▶ Work to be completed
Output the listing verbatim, leaving out every picture.

▶ Given information
○ ○ ○ ○ ○ ○ ○

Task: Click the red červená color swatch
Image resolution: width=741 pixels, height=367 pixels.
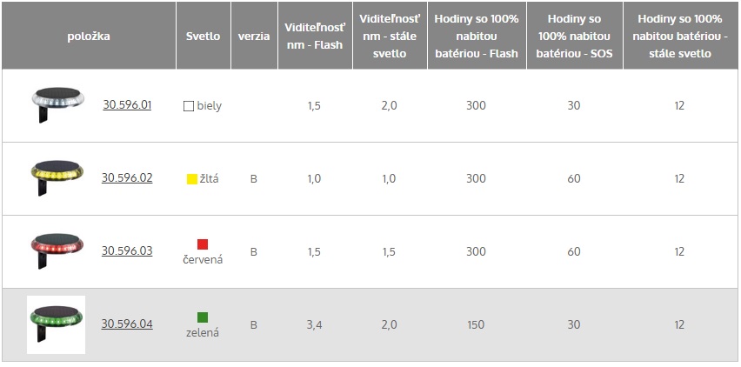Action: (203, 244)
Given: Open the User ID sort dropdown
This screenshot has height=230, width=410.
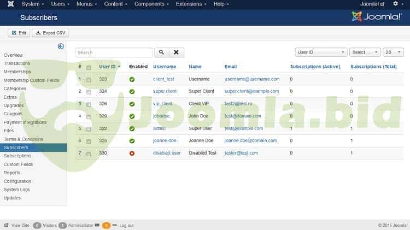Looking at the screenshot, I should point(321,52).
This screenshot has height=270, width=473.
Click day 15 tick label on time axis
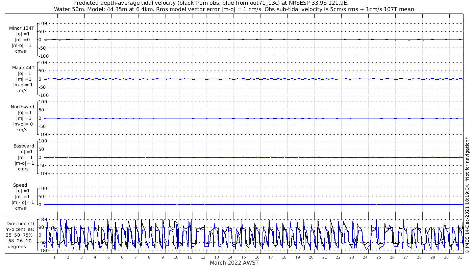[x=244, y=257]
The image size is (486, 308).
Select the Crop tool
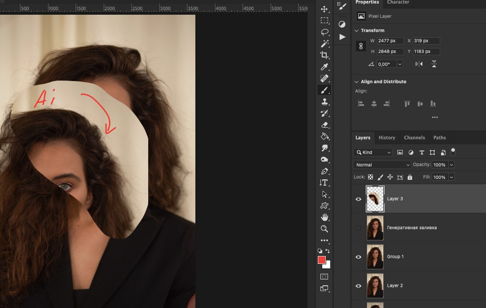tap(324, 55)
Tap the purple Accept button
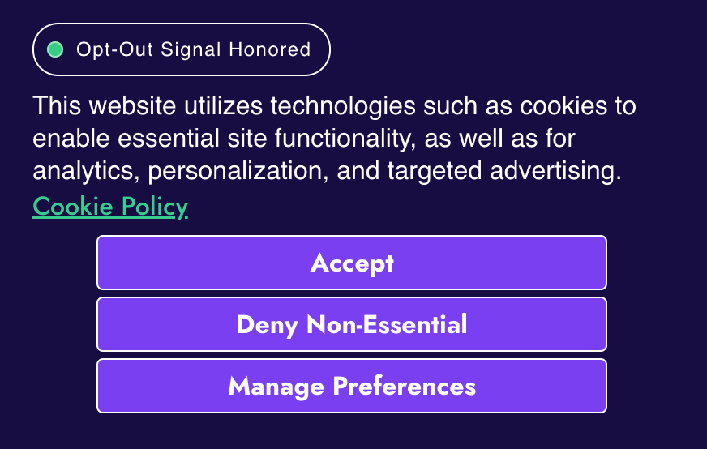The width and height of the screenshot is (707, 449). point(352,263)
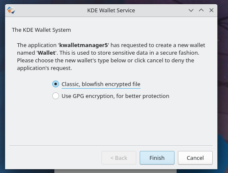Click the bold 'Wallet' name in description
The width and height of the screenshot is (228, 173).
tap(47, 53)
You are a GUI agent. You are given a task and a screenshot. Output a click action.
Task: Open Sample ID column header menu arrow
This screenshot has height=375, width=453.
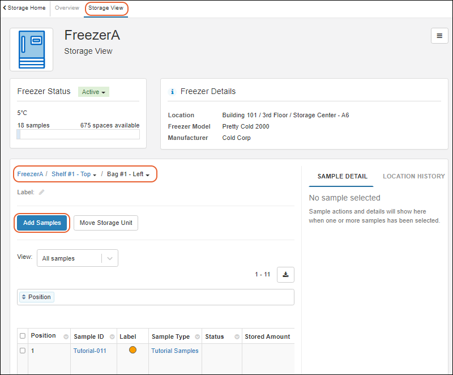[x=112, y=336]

○ ○ ○ ○ ○ ○ ○

▶ Task answer
Task: Click the red červená color swatch
Image resolution: width=741 pixels, height=367 pixels.
Action: (203, 244)
Given: Open the User ID sort dropdown
This screenshot has height=230, width=410.
Looking at the screenshot, I should point(321,52).
This screenshot has height=270, width=473.
Click day 15 tick label on time axis
[x=244, y=257]
The image size is (486, 308).
Select the Crop tool
tap(324, 55)
Tap the purple Accept button
The width and height of the screenshot is (707, 449). point(352,263)
Click the bold 'Wallet' name in description
The width and height of the screenshot is (228, 173).
tap(47, 53)
You are a GUI agent. You are given a task and a screenshot. Output a click action.
Task: Open Sample ID column header menu arrow
This screenshot has height=375, width=453.
[x=112, y=336]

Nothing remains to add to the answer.